ST. PAUL — Here is what having a few playoff series under your belt teaches you, because, my goodness, have we watched this movie a few times over the years:
It is impossible for the team with a 2-0 series lead to match the desperation of the club that is trailing 2-0. Players on both teams can say they’re desperate, but only one roster is looking at a 3-0 series deficit.
Throw in the fact that, most often, the team that’s trailing is playing at home in front of their own fans, and the 6-2 spanking that befell the Winnipeg Jets Sunday evening in St. Paul was, well, sort of predictable.
Right, Bryan Little?
“You try,” he said when asked about matching desperation levels. “You don’t come out, up 2-0, saying, ‘Let’s relax and see what happens.’ We had every intention of coming out hard and putting the pressure on them and keeping it simple, like our first two.”
But then the Wild came out and made things complicated. Suddenly, the Jets’ zone entries weren’t so smooth. And that squeaky clean area in front of goalie Connor Hellebuyck, a virtual no-fly zone through the first two games?
Yeah, not so much in Game 3. It was packed with green jerseys.
Minnesota wired 29 shots on the Winnipeg goal, just eight fewer than they had in Games 1 and 2 combined, to chase Hellebuyck after 40 minutes. Eric Staal, the 42-goal man who had been quiet as a mouse, sniped one. Mikko Koivu, quietly one of the true leaders in hockey today, was fabulous in Game 3.
“Well I think everybody knows, if we lose Game 3, how difficult it is,” said Wild head coach Bruce Boudreau. “I think desperation is the best word. When we’re down 0-2 it’s still a big hurdle. They will be a lot better next game.”
Suddenly there are two teams in this series, not just one, with a Game 4 on tap for Tuesday that will likely define everything we love about playoff hockey.
“This win, this gives us a lot of confidence. We can beat this team,” declared Wild winger Marcus Foligno. “That team’s skilled. And they’re big. They’re fast and strong. They’re a heck of a team. Now it moves to Game 4 where we have an opportunity to tie the series.”
The opponent is off the mat, Jets fans, but don’t fret. It was inevitable. Your team wasn’t going to go 16-0, and they’ll likely still win this series. It just won’t happen before Wednesday.
The Wild lost just six games in this building this season. Did we really think the Jets would walk in here and win Games 3 and 4?

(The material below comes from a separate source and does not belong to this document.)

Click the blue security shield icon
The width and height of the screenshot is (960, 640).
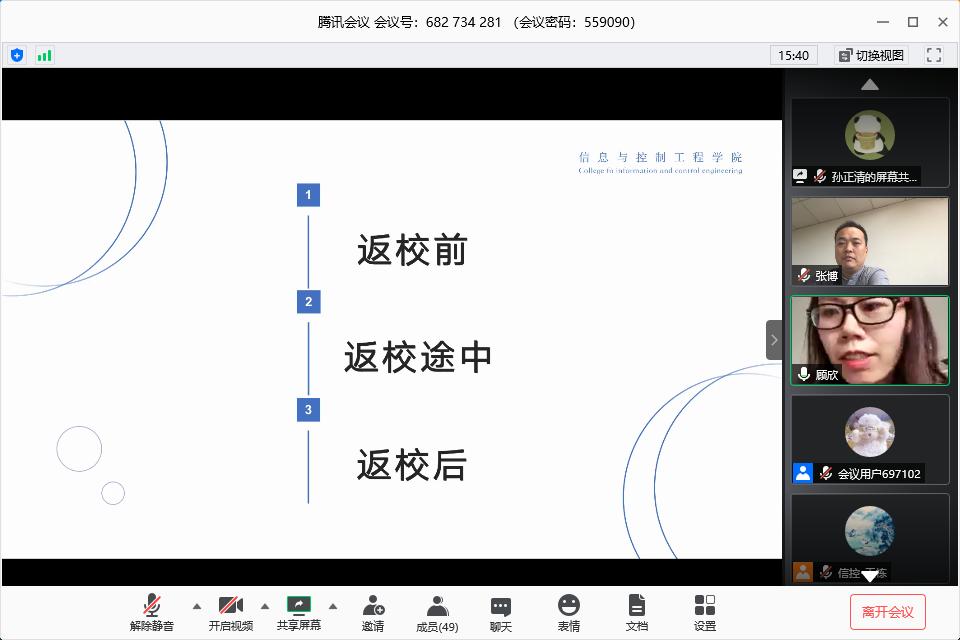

“It’s one game in a seven-game series,” said captain Blake Wheeler. “We didn’t play anywhere near our level tonight, and it’s a fine line for us. We need to play with team speed, like we were able to accomplish the second half of both Games 1 and 2. It’s not a death sentence by any means in this building.”
The Jets had spent Saturday trying to fly into the snowbound Twin Cities, only to spend four hours on a tarmac in Duluth before turning around and sleeping in their own beds back in Winnipeg Saturday night. They took another run at it Sunday morning, and touched down here around 10 a.m.
It’s not an excuse, but a day like that can’t help the cause either.
“I don’t know if it made us worse,” said head coach Paul Maurice. “But I can say for a fact that it certainly didn’t make us better.”
Alas, it was an experience, and that alone can help these Jets. There are some players here who have played a few playoff games, but as a group everything beyond the first week of April is brand new, right down to the travel dysfunction.
“You can’t really talk about experience when a lot of guys don’t have it,” Little admitted. “We’re going through this together, leaning on some of the older guys, like Buff, who’ve been there before and been on that journey. We’re a group that learns day-to-day, and we talk to each other about it.
“We’re forgetting about this one and getting ready for the next one.”
That’s another post-season lesson: The playoffs are no place for an elephant. Win and forget, lose and forget.
It’s a race to four, so don’t worry, Jets fans. Your team is just fine.